No very lucid plan had formed. Eunice was just as anxious for Joan Smith not to know her secret as
for Eva or the milkman or Jacqueline not to know it. But Joan too had a grocer’s shop, and once the list was in her hands, there might be a way. She put her best hand-knitted cardigan on over her pink cotton frock and set off for Greeving.
“Long time no see,” said Joan, sparkling. “You are a stranger! This is Norman, my better half. Norm, this is Miss Parchman from the Hall I was telling you about.”
“Pleased to meet you,” said Norman Smith from behind his grille. Enclosed by bars, he had the look of some gloomy ruminant animal, a goat or llama perhaps, which has too long been in captivity to recall its freedom but still frets dully within its cage.
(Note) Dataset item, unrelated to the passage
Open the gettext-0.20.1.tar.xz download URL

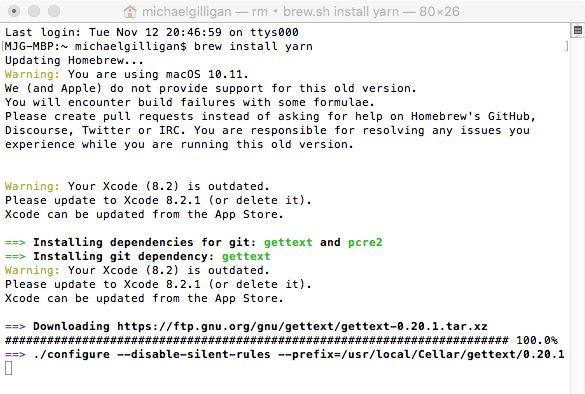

His face was wedge-shaped, white and bony, his hair sandy grey. As if he were sustaining the cud-chewing image, he munched spearmint all day long. This was because Joan said he had bad breath.
“Now to what do we owe the pleasure of your visit?” said Joan. “Don’t tell me Mrs. Coverdale’s going to patronise our humble abode at last. That would be a red-letter day.”
“I’ve got this list.” Looking vaguely about her at the shelves, Eunice thrust the list at Joan.
“Let me see. We have got the plain flour and the oats, that I do know. But, my goodness, kidney beans and basil leaves and garlic!” The bad shopkeeper’s excuse came to Joan’s aid. “We’re waiting for them to come in,” she said. “But, I tell you what, you read it out and I’ll check what we do have.”
“No, you read it. I’ll check.”
“There’s me being tactless again! Ought to remember your eye trouble, didn’t I? Here goes, then.”
Eunice, checking and finding only two items available, knew that she was saved, for Joan read the list out in a clear slow voice. It was enough. She bought the flour and the oats, which would have to be hidden, would have to be paid for out of her own money, but what did that matter? A warm feeling for Joan, who had saved her again, welled in Eunice. Dimly she remembered feeling something like this long ago, ages ago, for her mother before Mrs. Parchman became ill and dependent. Yes, she would have the cup of tea Joan was offering, and take the weight off her feet for ten minutes.